Après l’excellent « Atlas des frontières » réédité par les Arènes au printemps dernier, les éditions Autrement nous proposent un atlas dédié à la même thématique. L’écriture a été confiée à un duo bien connu des professeurs du secondaire.
Hugo Billard est professeur d’histoire-géographie en classes préparatoires ECG à Paris et l’animateur de l’excellente émission « Planisphère » sur Radio-Notre Dame. Il a principalement écrit les chapitres dédiés aux frontières contemporaines (hyper-lieux, frontière américano-mexicaine, le tourisme, le cyberespace etc.). Son partenaire d’écriture est Frédéric Encel, maitre de conférences à Sciences Po-Paris et spécialiste du Proche-Orient. Il est principalement l’auteur des pages sur les frontières à travers l’histoire (Guerre froide, décolonisation) et au Proche-Orient (Plateau du Golan, Israël, Palestine, Eretz Israël).
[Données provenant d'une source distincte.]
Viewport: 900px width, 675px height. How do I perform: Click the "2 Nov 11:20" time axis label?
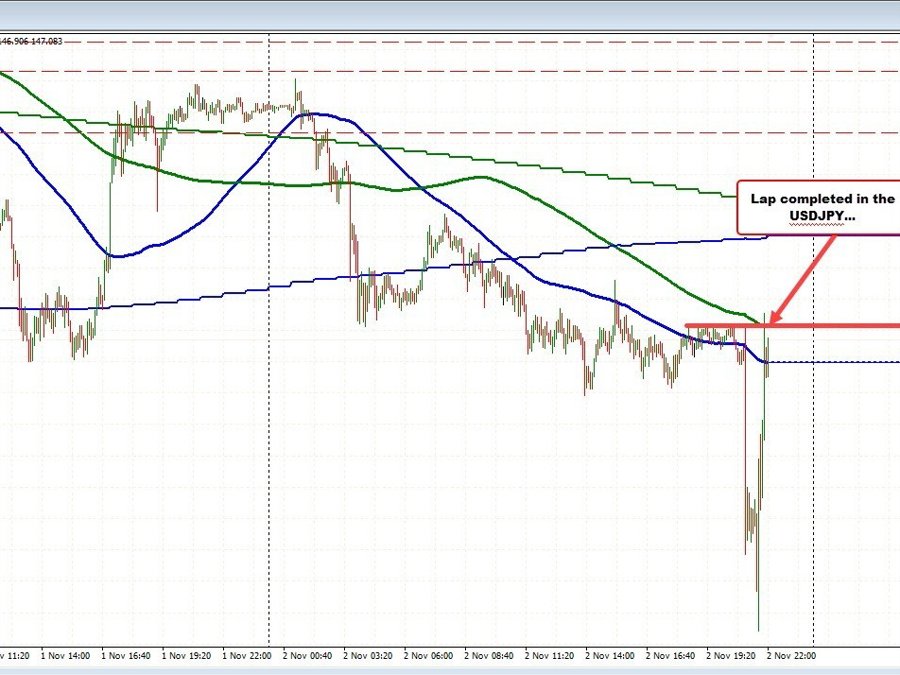click(550, 656)
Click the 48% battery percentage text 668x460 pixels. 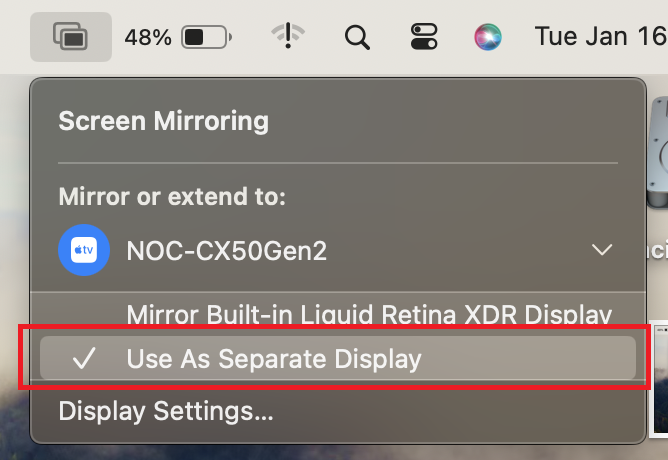coord(148,38)
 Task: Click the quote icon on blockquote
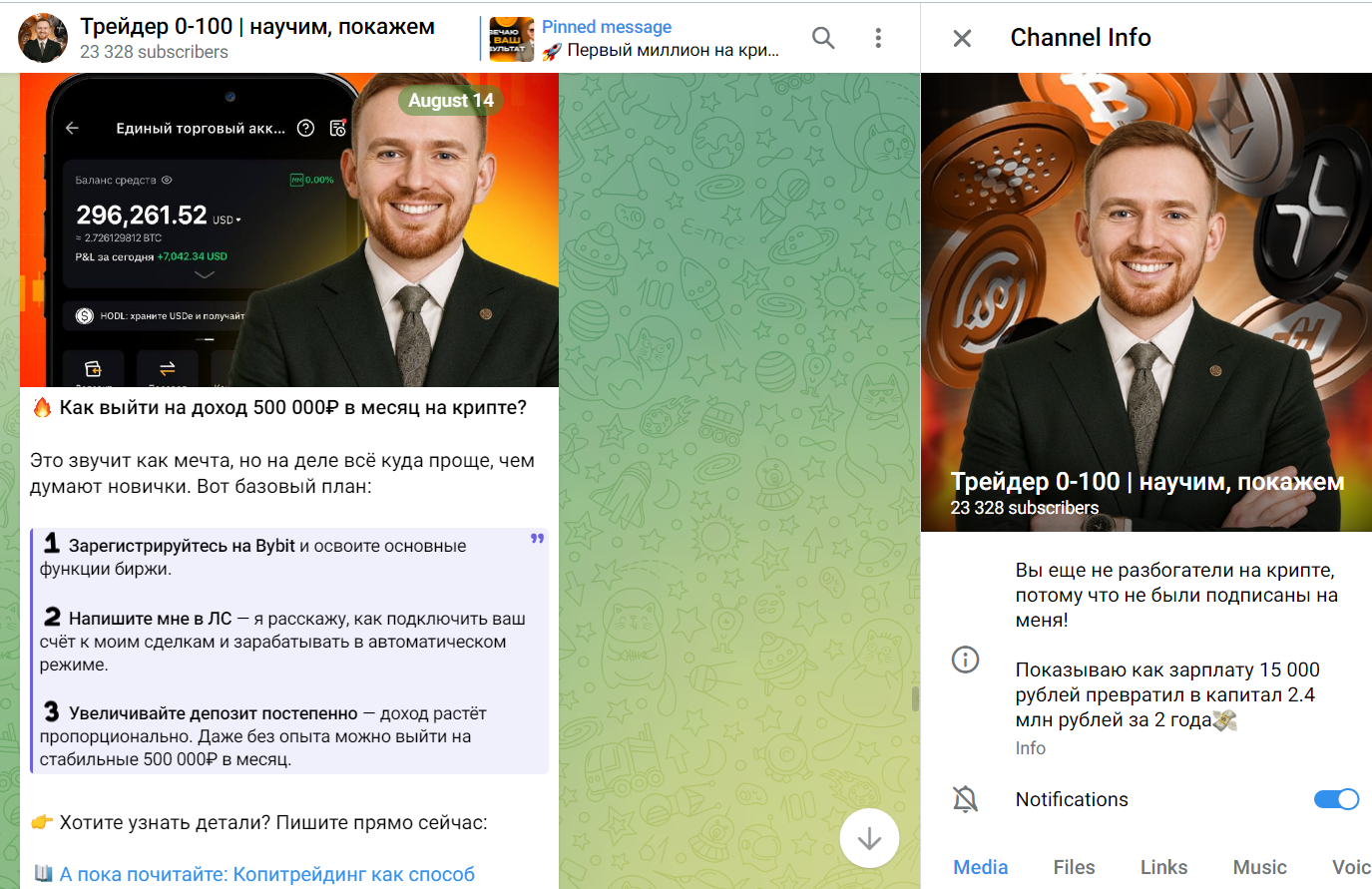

Après un premier chapitre permettant d’inscrire les frontières dans le temps long à travers des sujets classiques (le limes romain, la Grande Muraille de Chine ou les conséquences des traités de Westphalie de 1648), la suite s’attache à étudier les frontières sur le plan matériel (chapitre sur les discontinuités et sur l’affirmation) et immatériel (les représentations, l’espace vécu). Fidèles à l’esprit de la collection, les textes sont courts et illustrés de deux ou trois documents.
L’intérêt de ce type d’atlas pour les enseignants est très fort. Plusieurs documents seront utiles aux professeurs de collège et de lycée afin d’enrichir et d’actualiser leurs cours. Parmi de nombreuses possibilités, citons la frise chronologique des différentes capitales chinoises des pages 14-15 (chapitre introductif d’histoire en classe de seconde), la division de Berlin durant la Guerre froide aux pages 44-45 (troisième, terminale), l’infographie présentant les 20 plus vastes ZEE de la page 61 (terminale spécialité, terminale tronc commun), la situation mondiale du cyberespace qui est à la fois un espace d’échange et de menaces des pages 66-67 (thème sur la connaissance en terminale spécialité) ou encore les migrations du Nord de l’Afrique en direction des pays européens via la mer Méditerranée des pages 84-85 (seconde).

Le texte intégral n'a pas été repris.